Work instructions.
Turn the lines of the records below into a numbered list, skipping any blank lines. Leave the pictures out of your answer.

Material shown.
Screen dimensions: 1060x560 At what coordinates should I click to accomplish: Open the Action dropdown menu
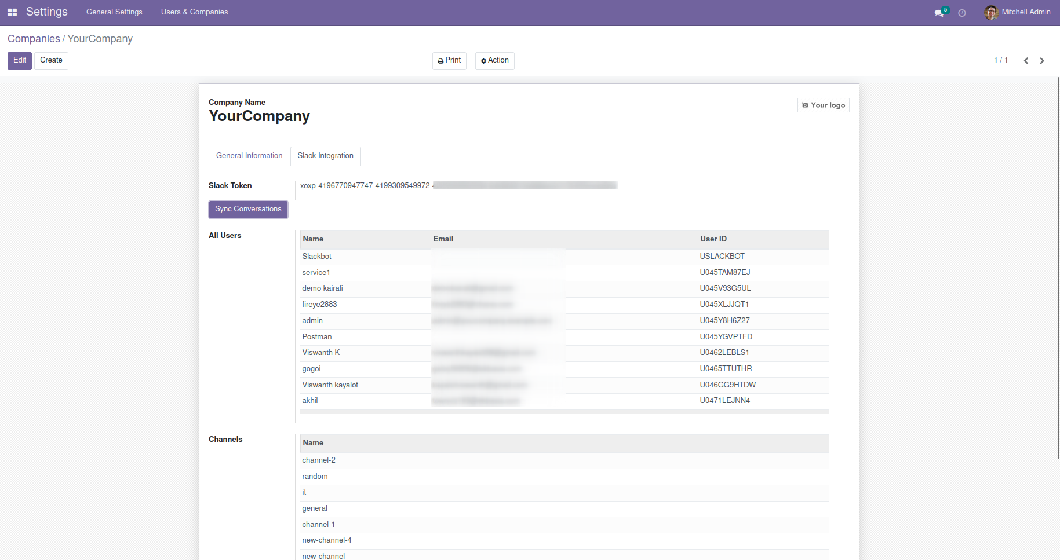click(x=494, y=61)
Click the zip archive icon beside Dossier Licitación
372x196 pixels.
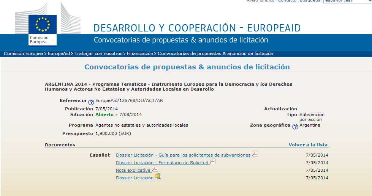pyautogui.click(x=158, y=177)
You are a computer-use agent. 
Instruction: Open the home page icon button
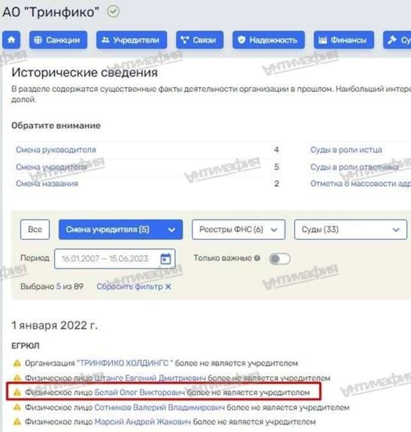[11, 40]
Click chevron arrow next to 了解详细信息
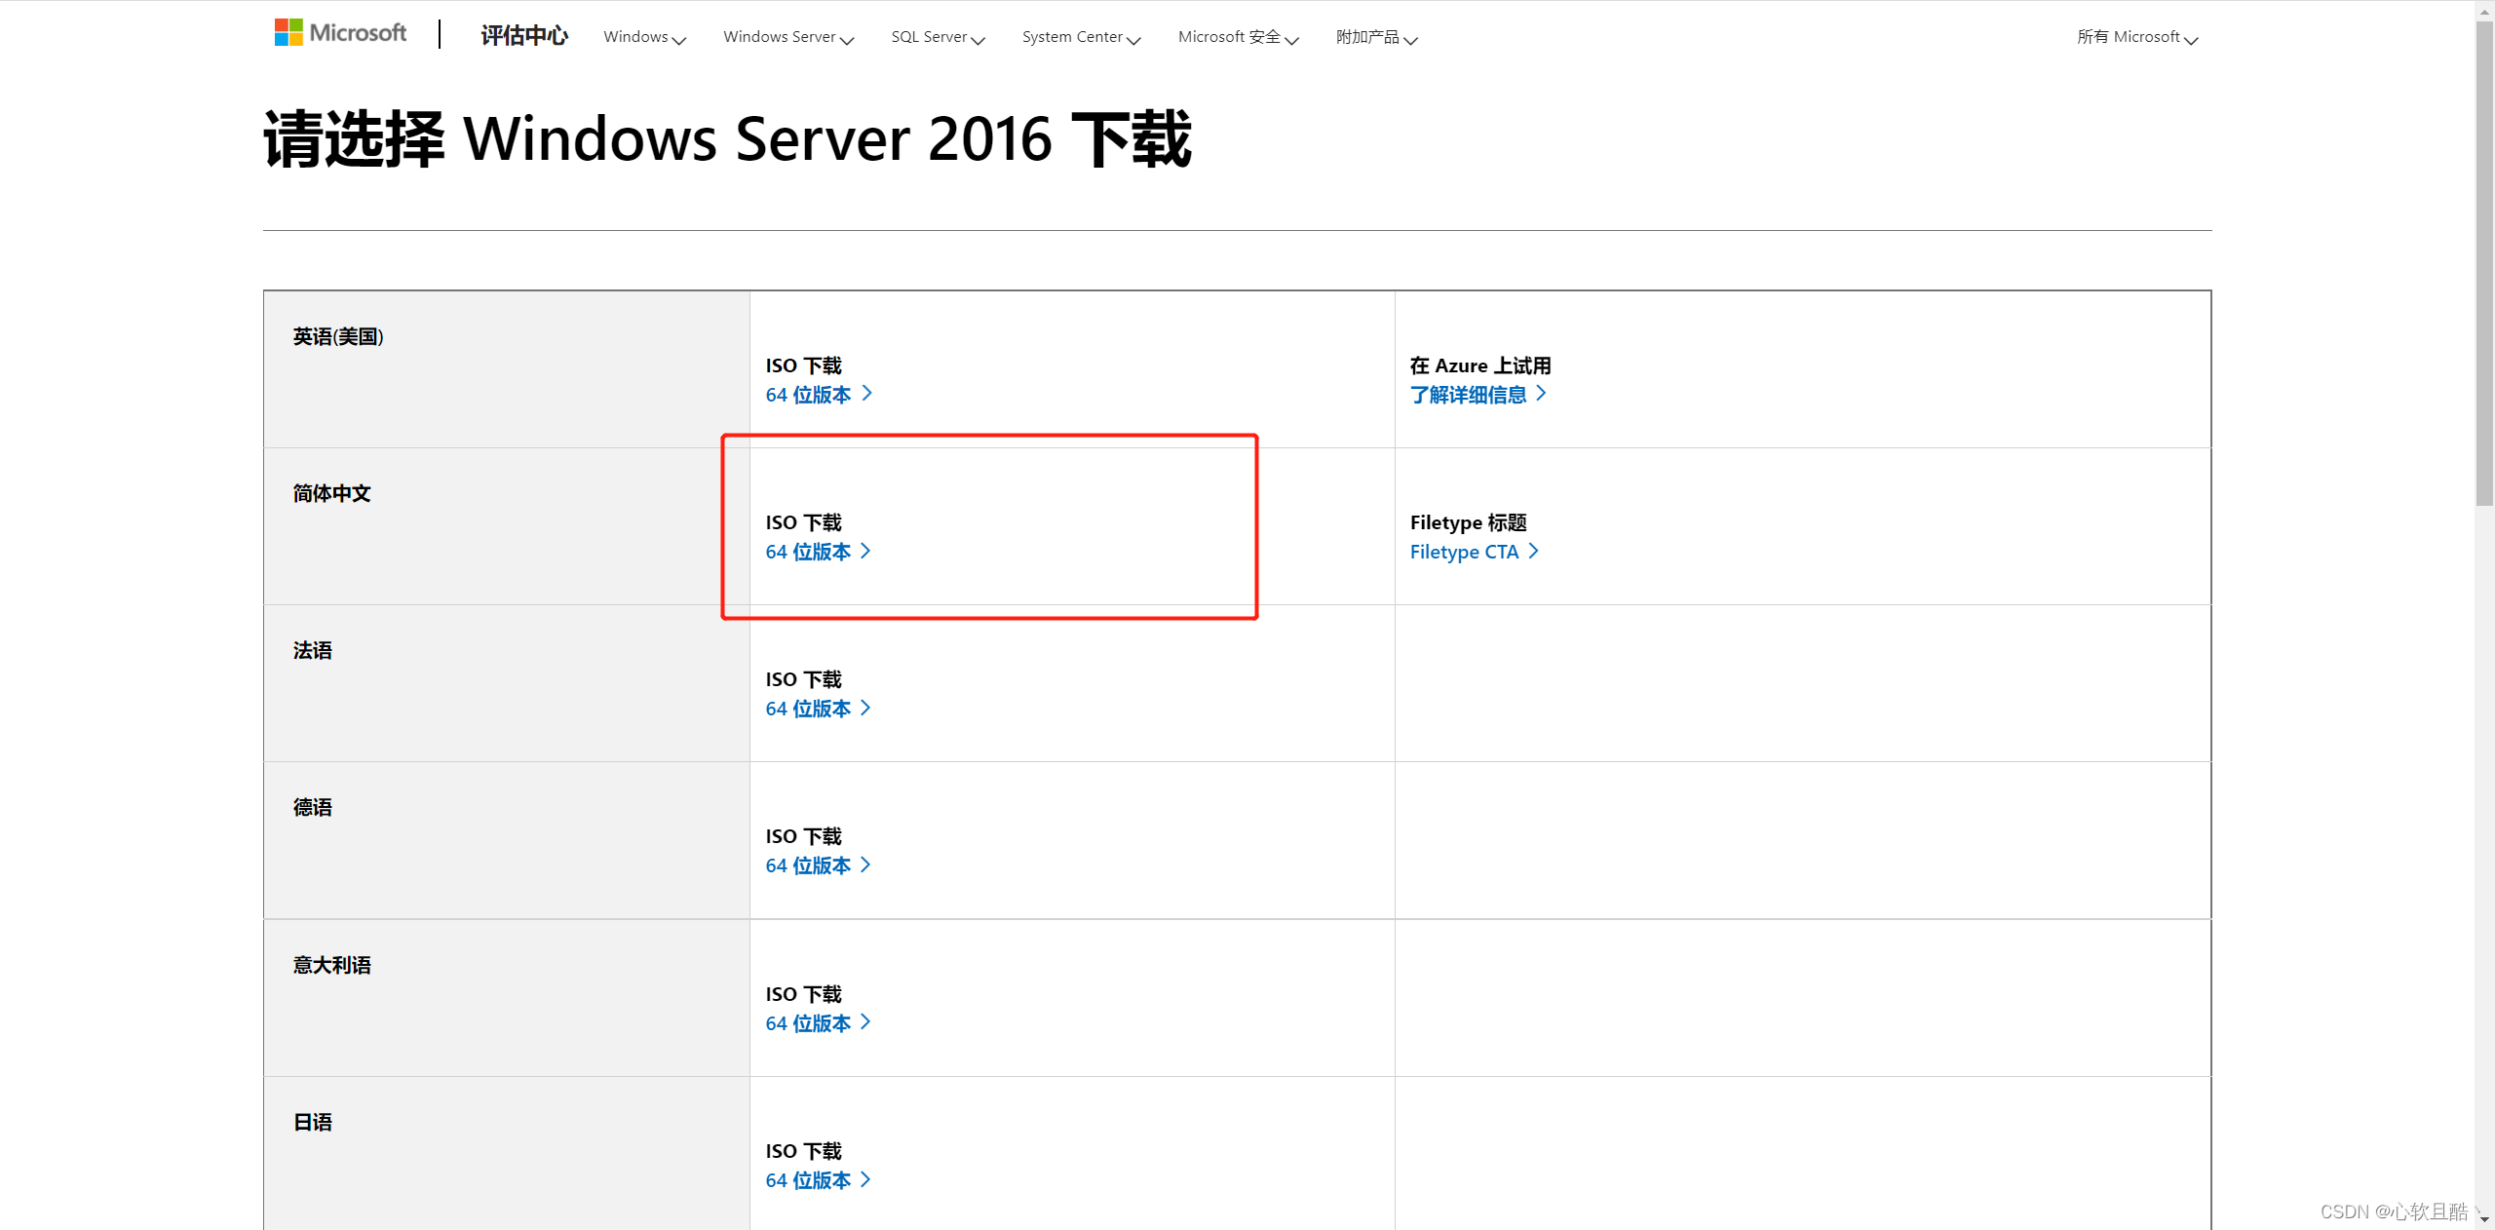Image resolution: width=2495 pixels, height=1230 pixels. (x=1542, y=393)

Answer below.
1. Screen dimensions: 1060x560 At what coordinates should I click to accomplish: Open the Action dropdown menu
2. click(x=494, y=61)
3. Click the zip archive icon beside Dossier Licitación
4. 372x196 pixels.
5. pyautogui.click(x=158, y=177)
6. You are a computer-use agent. 
7. Instruction: Open the home page icon button
8. [11, 40]
9. Click chevron arrow next to 了解详细信息
10. Image resolution: width=2495 pixels, height=1230 pixels. (x=1542, y=393)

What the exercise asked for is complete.